Direction >> Which dates or time periods that include a year does the roofing account mention?

Text segment >>
The roof on my old mobile home was old and weathering and the asphalt shingles were loosing some of the surface aggregate with each rainfall.

The roof only had one minor leak which was above the swamp cooler, and then only during heavy downpour.

I got three bids for a new roof in the spring and early summer of 2011. I accepted the second lowest bid over the lowest one in that the second lowest bidder had such a good reputation with my neighbor who lived two doors down.

I called the roofer several times over the summer to see if he could tell me approximately when he would be here to do the job, and if he could give me warning a few days in advance so that I may disconnect the swamp cooler and remove it's water supply line to saftey - all to no avail.

The roofing crew showed up totally unannounced on November 3, 2011 after cold weather had already set in, and finished the job by the middle of that afternoon. I paid the fee and the roofer said that roof should be good for thirty years!

During the first winter of 2011-2012, I got a little water into a couple living room windows, but I could not relate it to the roof, so said nothing.

The first summer of 2012, the roof did not leak from rainwater.

The second winter of 2012-2013, there were water drips in a dozen places inside my house, and outside here and there, icicles brown with roofing tar were coming out undneath the shingles at the eaves. Apparently, ice was building up on top of the shingles at the eaves and damming up the meltwater from above, causing it to backflow underneath the shingles.

Dataset section >>
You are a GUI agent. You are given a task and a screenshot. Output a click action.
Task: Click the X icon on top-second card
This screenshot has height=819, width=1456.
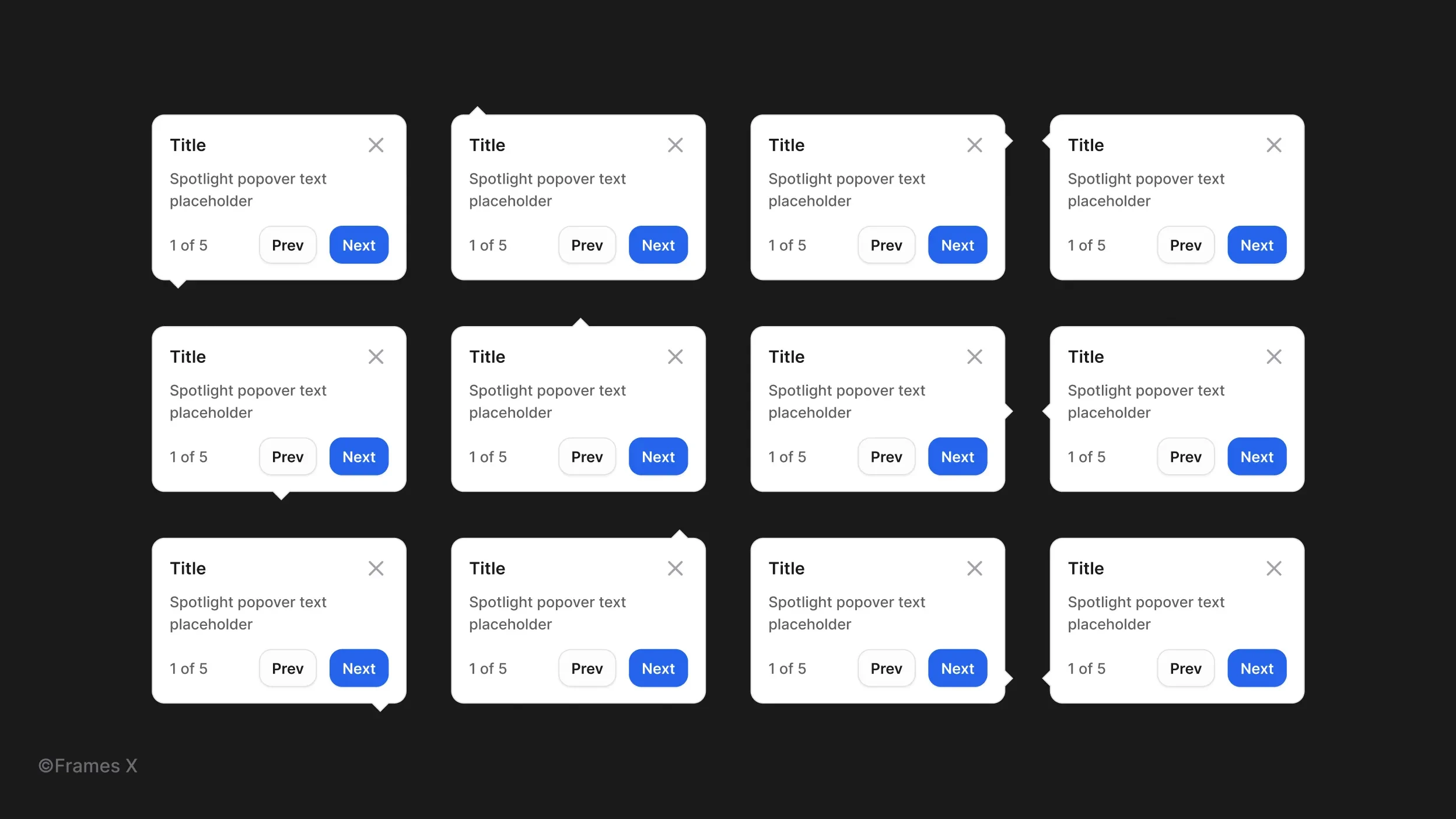pos(676,145)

Result >>
- The spring and early summer of 2011
- November 3, 2011
- The first winter of 2011-2012
- The first summer of 2012
- The second winter of 2012-2013